_Input data_.
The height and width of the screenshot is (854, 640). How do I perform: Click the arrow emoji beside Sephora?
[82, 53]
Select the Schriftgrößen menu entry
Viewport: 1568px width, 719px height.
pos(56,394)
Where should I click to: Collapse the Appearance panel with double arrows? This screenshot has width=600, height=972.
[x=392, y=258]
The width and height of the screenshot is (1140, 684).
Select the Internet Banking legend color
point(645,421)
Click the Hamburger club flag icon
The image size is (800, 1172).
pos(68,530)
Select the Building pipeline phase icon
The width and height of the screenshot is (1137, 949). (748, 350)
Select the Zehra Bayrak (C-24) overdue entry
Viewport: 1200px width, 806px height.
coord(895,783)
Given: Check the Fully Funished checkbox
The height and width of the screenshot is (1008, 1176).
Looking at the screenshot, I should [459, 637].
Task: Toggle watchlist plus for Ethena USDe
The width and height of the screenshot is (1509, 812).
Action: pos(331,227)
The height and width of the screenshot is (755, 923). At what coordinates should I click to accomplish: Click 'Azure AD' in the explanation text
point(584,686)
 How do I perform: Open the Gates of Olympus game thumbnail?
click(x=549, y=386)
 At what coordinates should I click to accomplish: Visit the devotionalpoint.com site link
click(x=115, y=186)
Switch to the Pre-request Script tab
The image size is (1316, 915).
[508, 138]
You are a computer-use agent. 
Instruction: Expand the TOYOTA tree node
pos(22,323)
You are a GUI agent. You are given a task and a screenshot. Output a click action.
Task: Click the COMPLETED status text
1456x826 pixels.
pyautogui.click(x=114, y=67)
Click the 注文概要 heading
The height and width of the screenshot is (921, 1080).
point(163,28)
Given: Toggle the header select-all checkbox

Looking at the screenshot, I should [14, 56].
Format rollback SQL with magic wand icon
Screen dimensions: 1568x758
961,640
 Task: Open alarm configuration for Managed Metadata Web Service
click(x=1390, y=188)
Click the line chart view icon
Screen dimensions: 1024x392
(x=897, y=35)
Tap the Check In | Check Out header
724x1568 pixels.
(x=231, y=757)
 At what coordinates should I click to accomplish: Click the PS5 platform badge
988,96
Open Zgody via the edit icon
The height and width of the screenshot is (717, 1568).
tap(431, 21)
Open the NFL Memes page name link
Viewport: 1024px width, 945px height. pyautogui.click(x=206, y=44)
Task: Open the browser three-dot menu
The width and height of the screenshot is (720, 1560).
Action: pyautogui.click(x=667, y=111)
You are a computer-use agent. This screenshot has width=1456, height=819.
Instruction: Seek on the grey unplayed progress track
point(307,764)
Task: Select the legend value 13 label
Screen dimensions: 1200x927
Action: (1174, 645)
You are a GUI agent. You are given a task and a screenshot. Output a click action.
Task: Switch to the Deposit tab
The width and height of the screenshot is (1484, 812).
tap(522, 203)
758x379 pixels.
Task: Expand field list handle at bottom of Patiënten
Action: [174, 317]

_Job_. Turn the entries, from their first line through the line containing "pos(68,530)", into a numbered list, one item per line. Leave out any blank lines.

_Solution to the exercise_.
1. The height and width of the screenshot is (854, 640). How do I perform: Click the arrow emoji beside Sephora?
2. [82, 53]
3. Select the Schriftgrößen menu entry
4. Viewport: 1568px width, 719px height.
5. pos(56,394)
6. Where should I click to: Collapse the Appearance panel with double arrows? This screenshot has width=600, height=972.
7. [x=392, y=258]
8. The width and height of the screenshot is (1140, 684).
9. Select the Internet Banking legend color
10. point(645,421)
11. Click the Hamburger club flag icon
12. The image size is (800, 1172).
13. pos(68,530)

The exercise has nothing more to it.